Microsoft’s responsibility is to ensure uptime of their Office 365 infrastructure. They replicate O365 data to a geographically distant data center. They also maintain a recovery capability so that if there is a failure of their hardware or software, or some disaster at their data center, that they can quickly restore your data. This is sufficient for their HIPAA responsibility.
Microsoft even goes one step further, their software includes a Recycle Bin that provides end-users a limited, short term recovery capability.
For some organizations, for example a small physician practice that uses Office 365 for email only and does not maintain any important information in their email, this might be sufficient.
However, Office 365 includes these 4 services:
Organizations should perform a data criticality analysis and document the importance of their data kept in each of these 4 these Microsoft services. One simple scheme for classification is “unimportant”, “important”, or “mission critical”. Increasingly, organizations are using Office 365 for vital business functions. For organizations who use Office 365 for data that is “important” or “mission critical”, consider these scenarios:
- Accidental deletion by an employee
- Malicious actions, for example, deletion by a departing employee or hacker
- Hackers perpetrating a ransomware attack
- Preserving information on the accounts of terminated employees
- Legal compliance obligations
Microsoft recycle bins provide some limited protection for 1 to 3 months. The recycle bins do not provide “point in time” restoration capability which could be essential for scenarios such as a ransomware attack.
At some point in the future, Microsoft might offer a comprehensive backup capability for their Office 365 service, but as of now they do not. Backup is a primary component in your security strategy for Office 365. Fortunately, there are many 3rd party vendors who do offer comprehensive, flexible, and robust backup and recovery capabilities. A scan of the first 10 pages of results from the google search for “Office 365 backup” uncovers dozens of 3rd party vendors with products to fill this gap in Microsoft’s Office 365 product.

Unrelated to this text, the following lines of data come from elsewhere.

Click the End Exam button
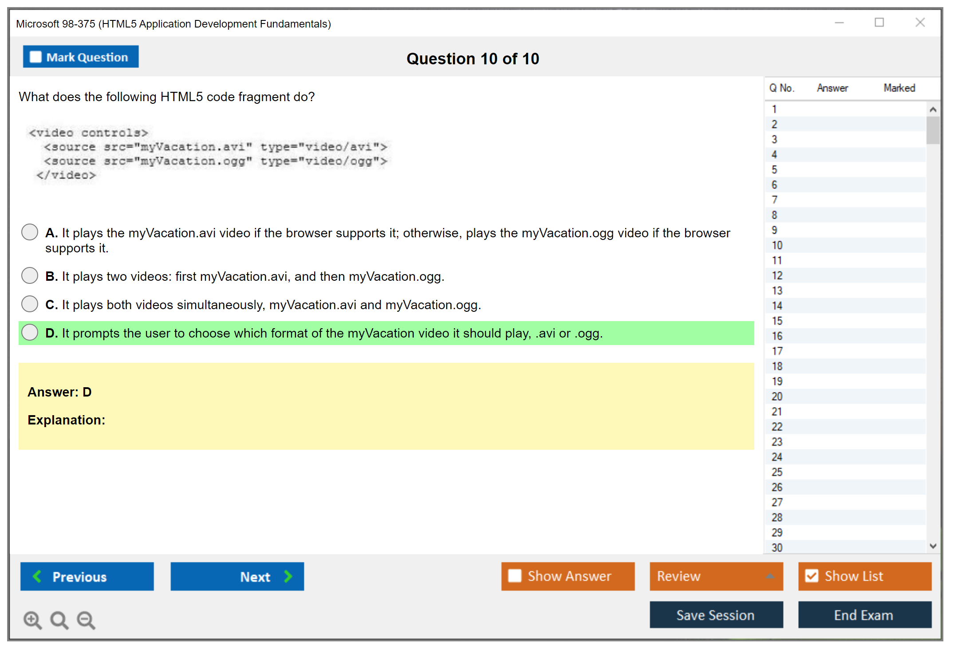Image resolution: width=954 pixels, height=652 pixels. tap(864, 615)

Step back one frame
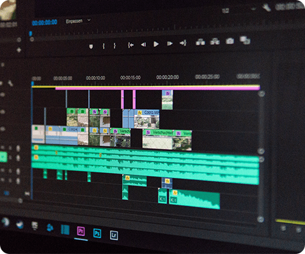point(144,44)
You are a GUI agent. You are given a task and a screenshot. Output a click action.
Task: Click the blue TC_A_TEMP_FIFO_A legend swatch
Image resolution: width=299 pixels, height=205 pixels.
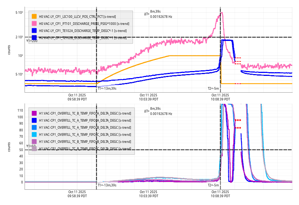click(34, 121)
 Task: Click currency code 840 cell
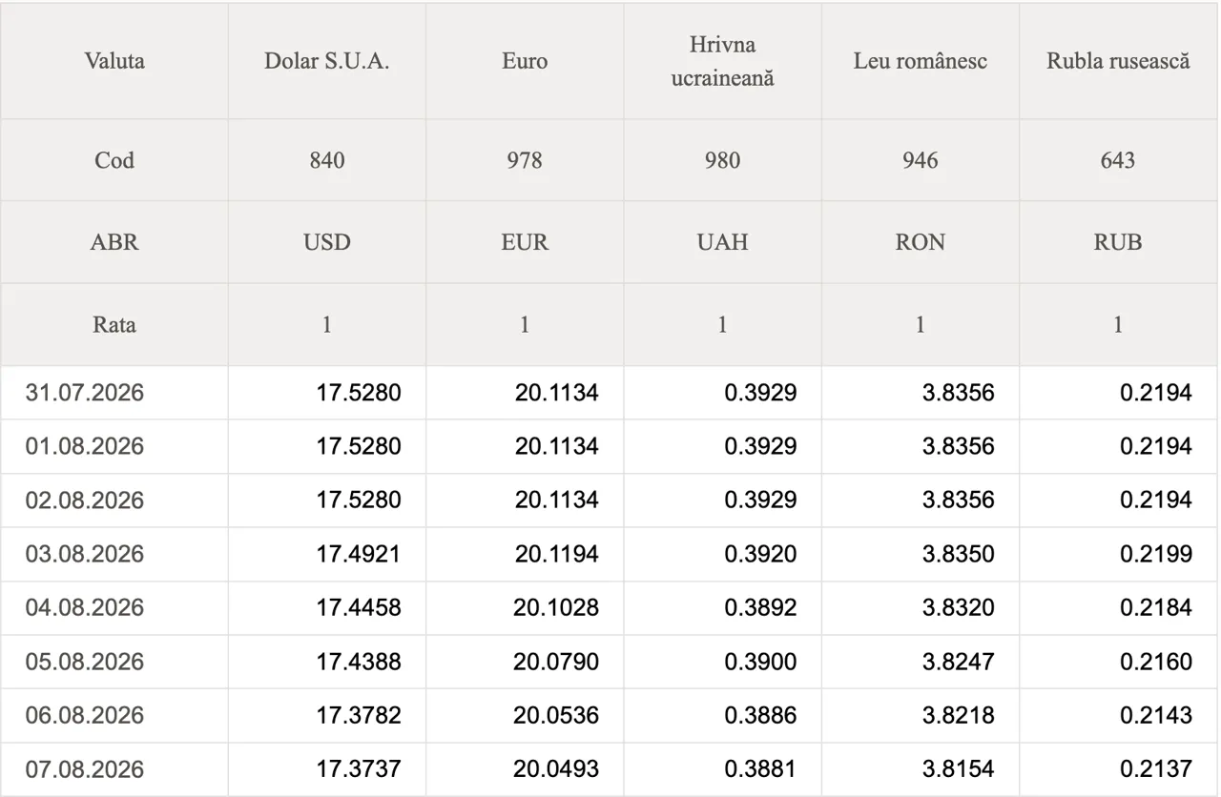tap(327, 160)
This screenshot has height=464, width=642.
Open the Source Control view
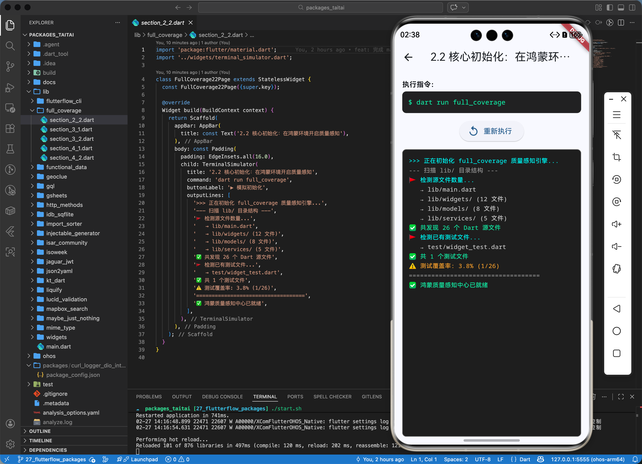click(x=10, y=66)
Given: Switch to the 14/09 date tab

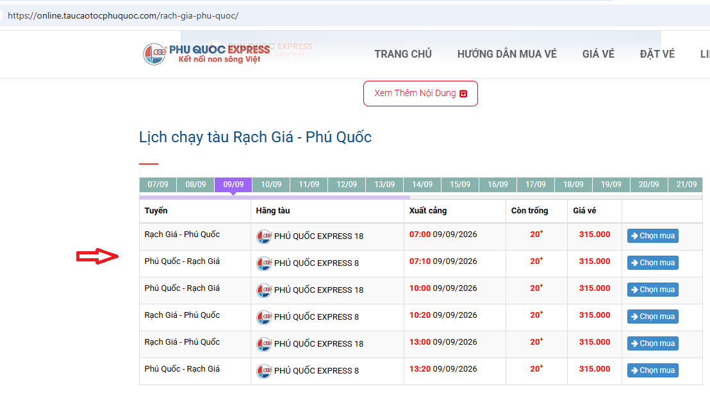Looking at the screenshot, I should (422, 185).
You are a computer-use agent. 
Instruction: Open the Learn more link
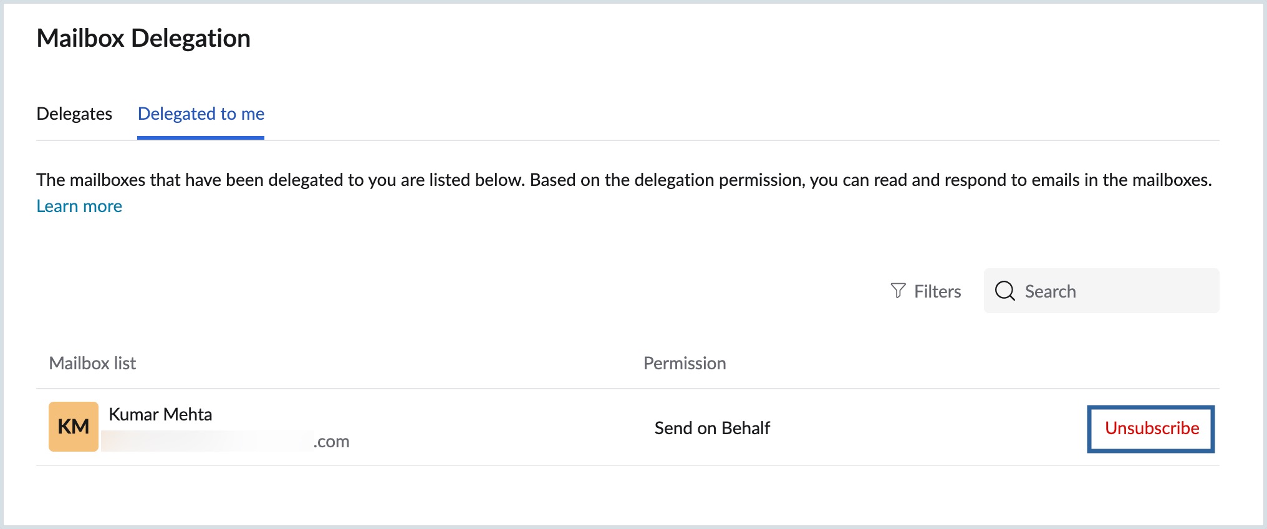tap(79, 206)
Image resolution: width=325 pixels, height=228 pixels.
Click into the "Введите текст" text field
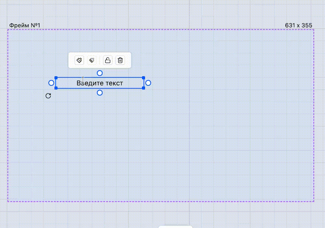(100, 83)
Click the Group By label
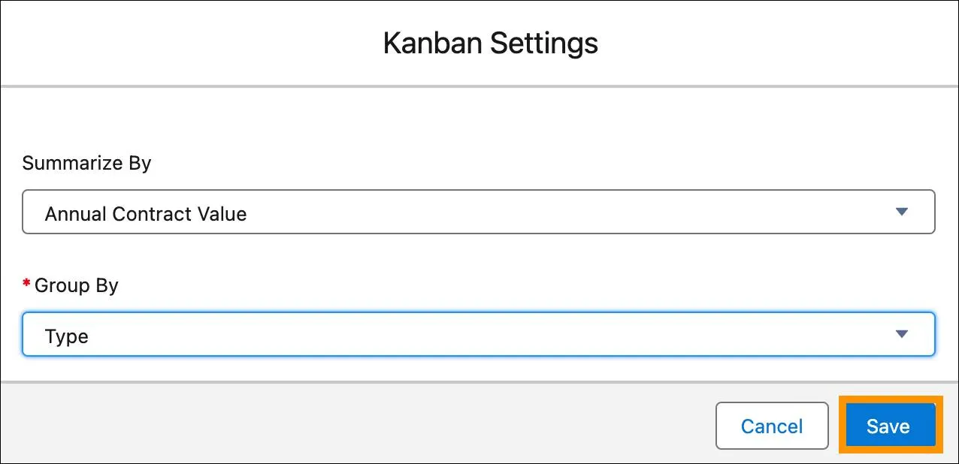The height and width of the screenshot is (464, 959). [77, 285]
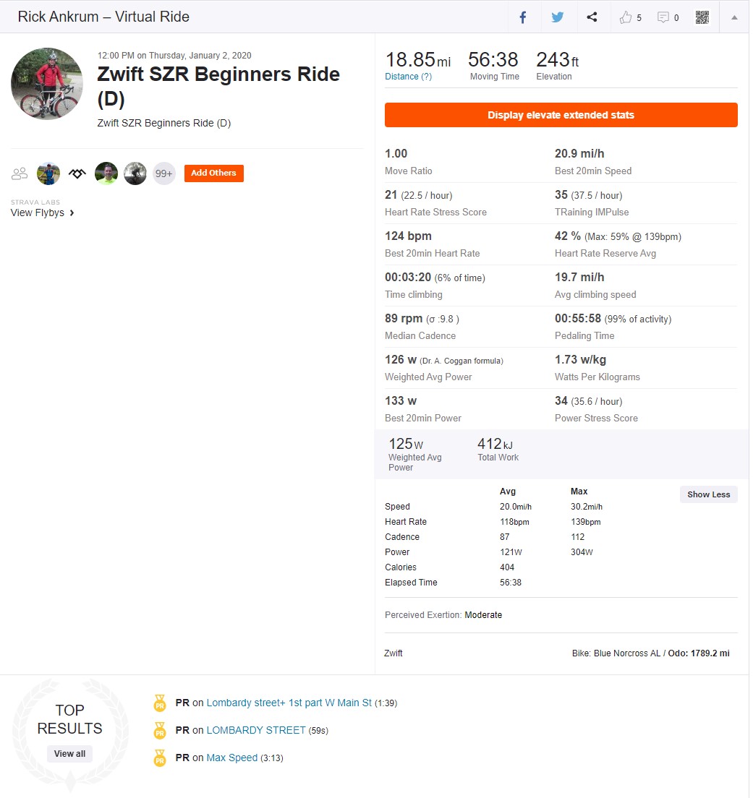Open Rick Ankrum's profile photo

[x=47, y=84]
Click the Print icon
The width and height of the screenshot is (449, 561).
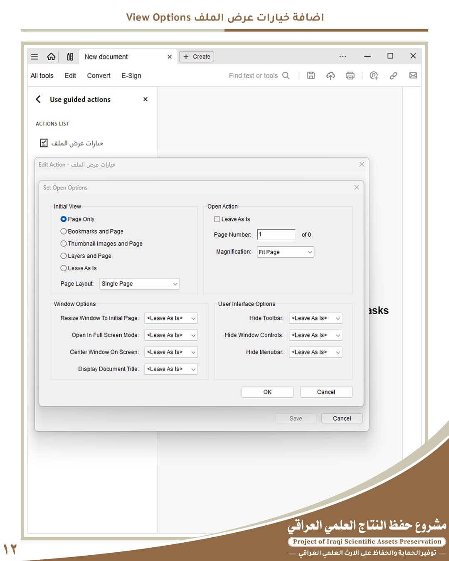(x=350, y=76)
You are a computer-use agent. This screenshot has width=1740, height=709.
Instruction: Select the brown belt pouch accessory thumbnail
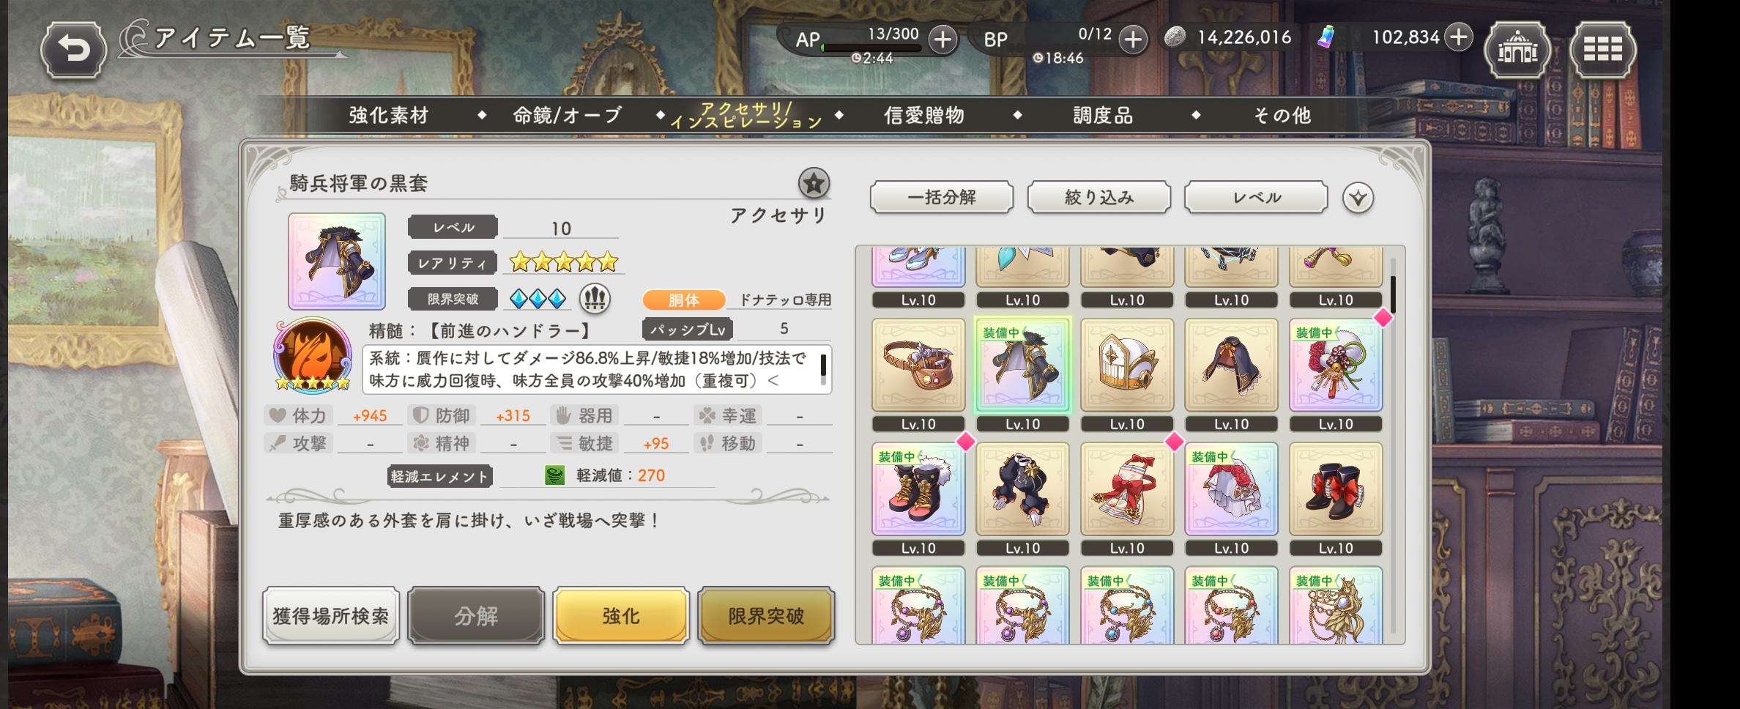[x=918, y=365]
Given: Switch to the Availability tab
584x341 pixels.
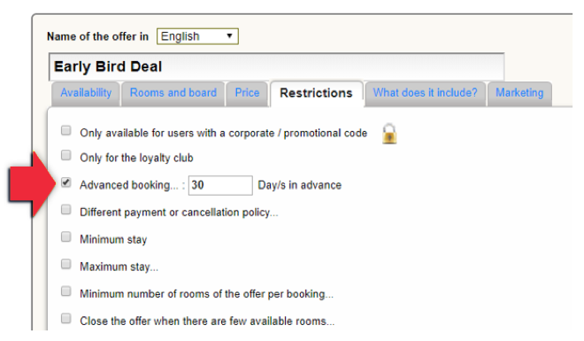Looking at the screenshot, I should coord(86,93).
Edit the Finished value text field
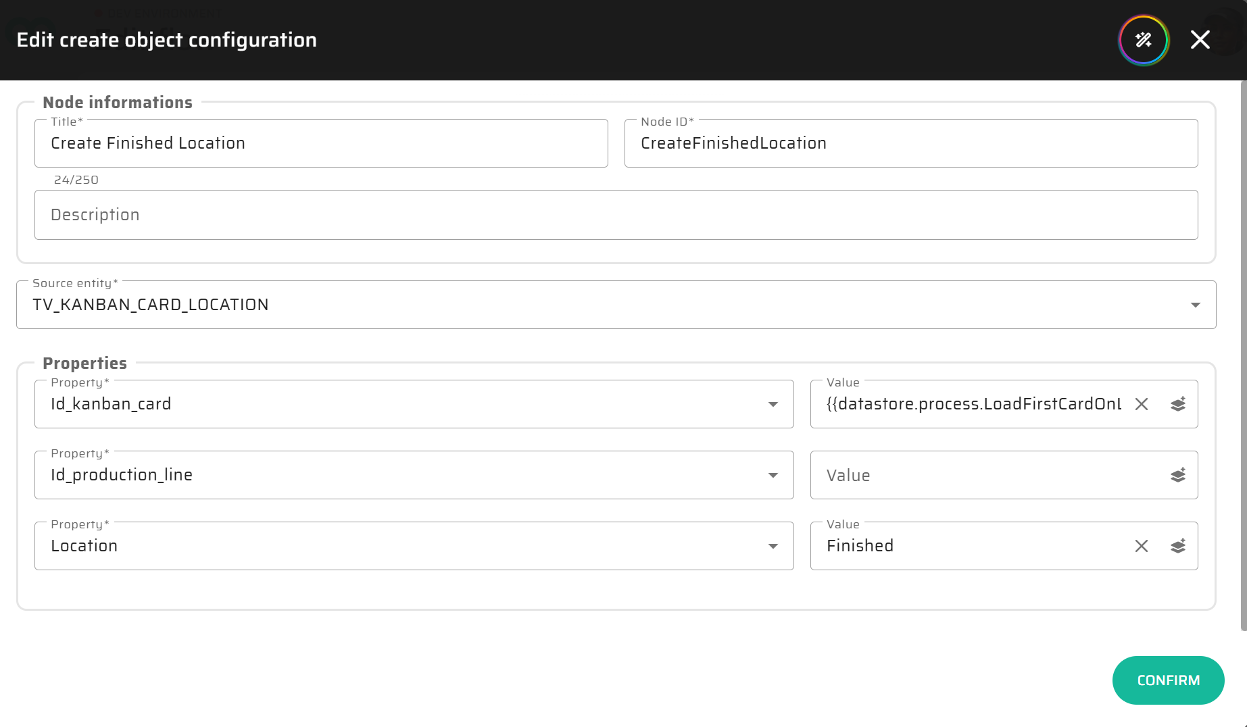The height and width of the screenshot is (727, 1247). (973, 546)
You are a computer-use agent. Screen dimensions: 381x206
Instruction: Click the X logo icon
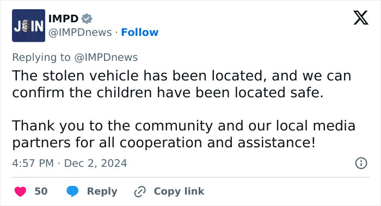(361, 18)
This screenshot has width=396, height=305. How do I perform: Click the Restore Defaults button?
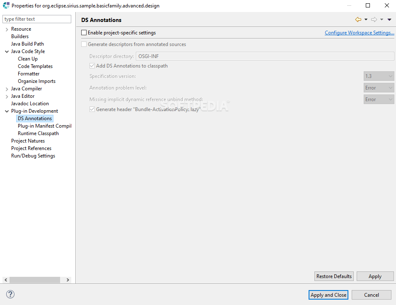(x=334, y=276)
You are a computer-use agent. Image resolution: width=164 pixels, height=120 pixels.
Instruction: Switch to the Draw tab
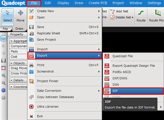(x=19, y=29)
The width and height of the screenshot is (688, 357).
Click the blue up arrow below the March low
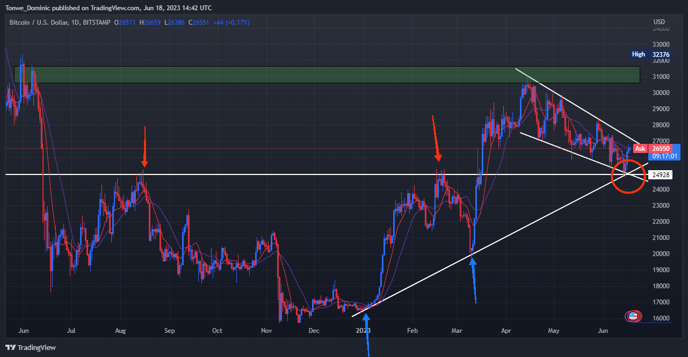(x=474, y=281)
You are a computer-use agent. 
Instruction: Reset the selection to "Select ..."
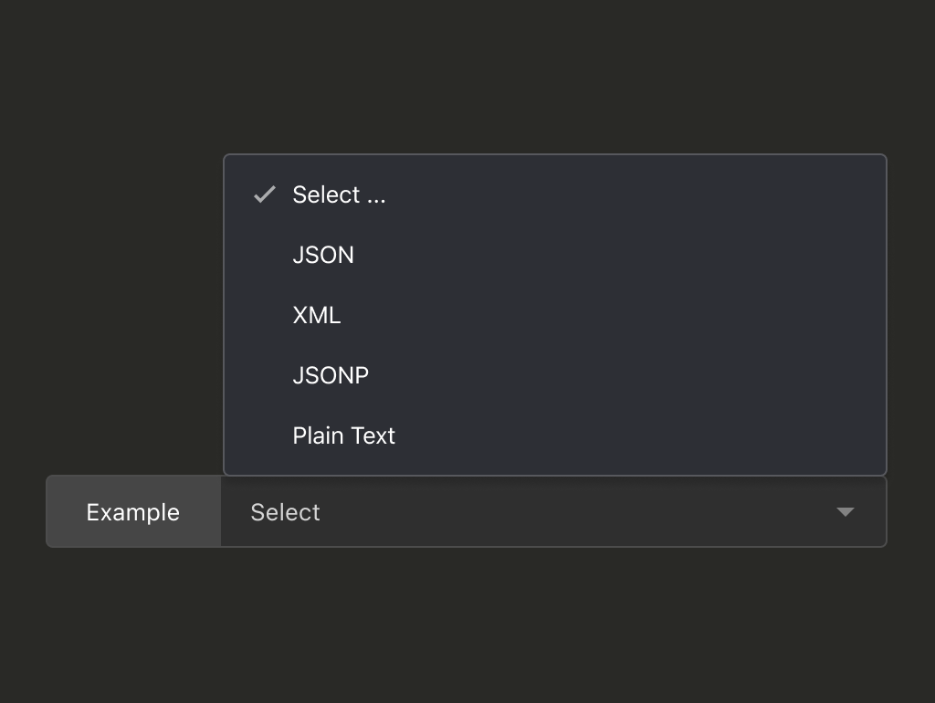[x=339, y=194]
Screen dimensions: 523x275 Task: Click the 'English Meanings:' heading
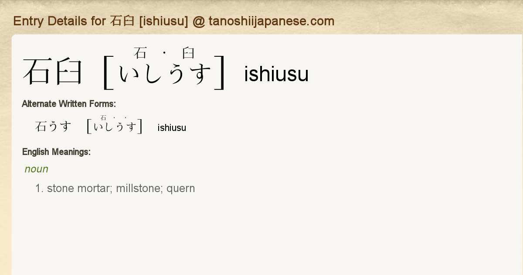pos(56,152)
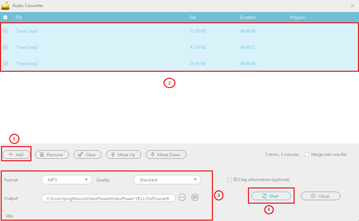Click the Close button beside Start
The height and width of the screenshot is (221, 359).
click(x=320, y=196)
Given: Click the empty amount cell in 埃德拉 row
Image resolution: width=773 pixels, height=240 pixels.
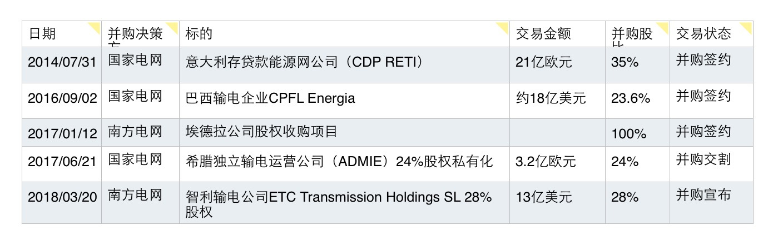Looking at the screenshot, I should tap(557, 133).
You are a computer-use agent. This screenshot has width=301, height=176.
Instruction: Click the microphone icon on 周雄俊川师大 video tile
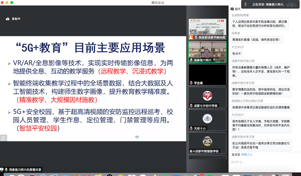[191, 60]
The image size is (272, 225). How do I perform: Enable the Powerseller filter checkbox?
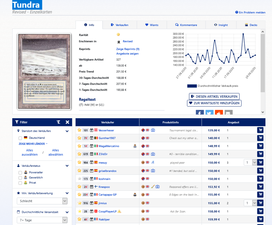[20, 173]
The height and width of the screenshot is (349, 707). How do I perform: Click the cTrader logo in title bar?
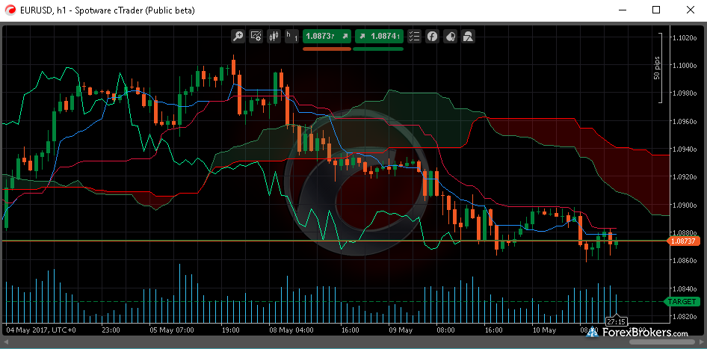10,10
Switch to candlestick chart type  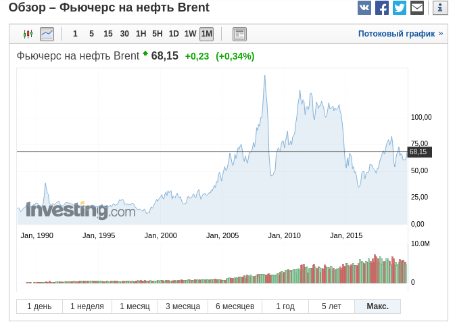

As an example, one leading backup vendor, Veeam, offers comprehensive Office 365 Backup. Their product offers the type of capability that is typical of a robust backup product, that allows creation of a backup regimen that specifies what is to be backed up, at what frequency, how long it is retained, and where it is backed up. Data can be backed up to any of a variety of locations, for example, to Amazon Web Services S3 buckets, to Azure using Blob storage, or to an in-house device. It provides a flexible restoration capability to restore an item, an entire user, or a user’s folder either to its original location or to a different location. A very important capability is the ability to perform a point-in-time restoration for an entire user or the entire service.
The bottom line: organizations should conduct a data criticality analysis to assess the importance of the data that they maintain on Office 365, and whenever “important” or “mission critical” information is maintained on Office 365, a 3rd party backup solution should be deployed.
Eagle has no commercial relationship with vendors mentioned in this article.